> **THE PROBLEM**
Rewrite everything from the line containing "At what coordinates" down to the line containing "Where should I" as a numbered list, skipping any blank lines. Leave the pictures out of your answer.

> **DATASET RECORDS**

BEGIN

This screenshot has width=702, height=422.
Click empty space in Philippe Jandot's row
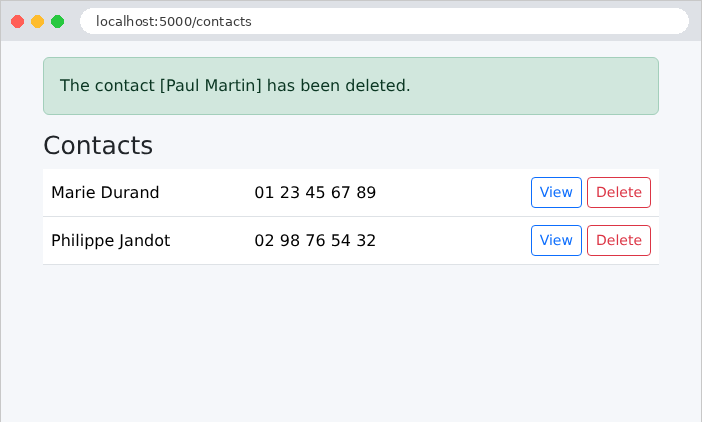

END
BEGIN

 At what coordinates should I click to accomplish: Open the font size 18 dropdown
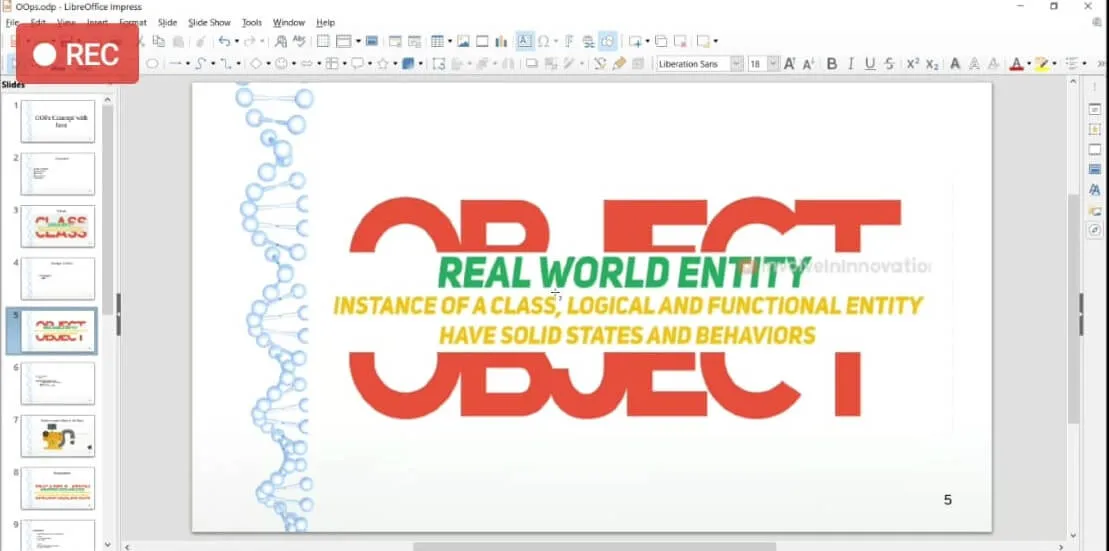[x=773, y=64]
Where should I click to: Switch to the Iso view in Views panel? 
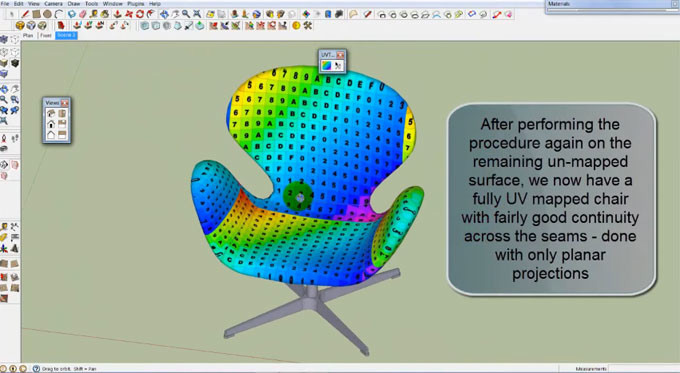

END
BEGIN

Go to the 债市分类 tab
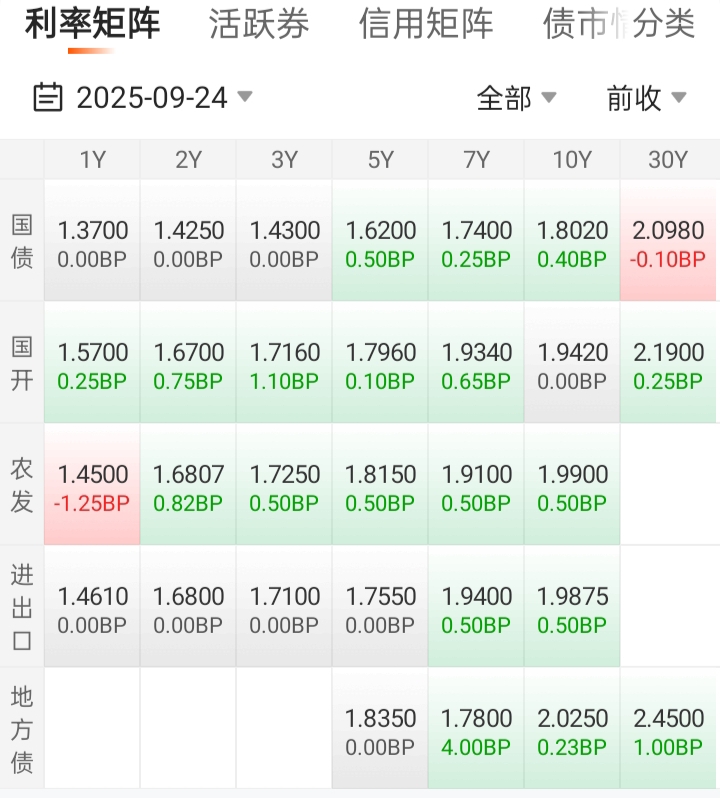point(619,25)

END

> **RESPONSE BELOW**
1.  At what coordinates should I click to accomplish: Open the font size 18 dropdown
2. [x=773, y=64]
3. Where should I click to: Switch to the Iso view in Views panel? 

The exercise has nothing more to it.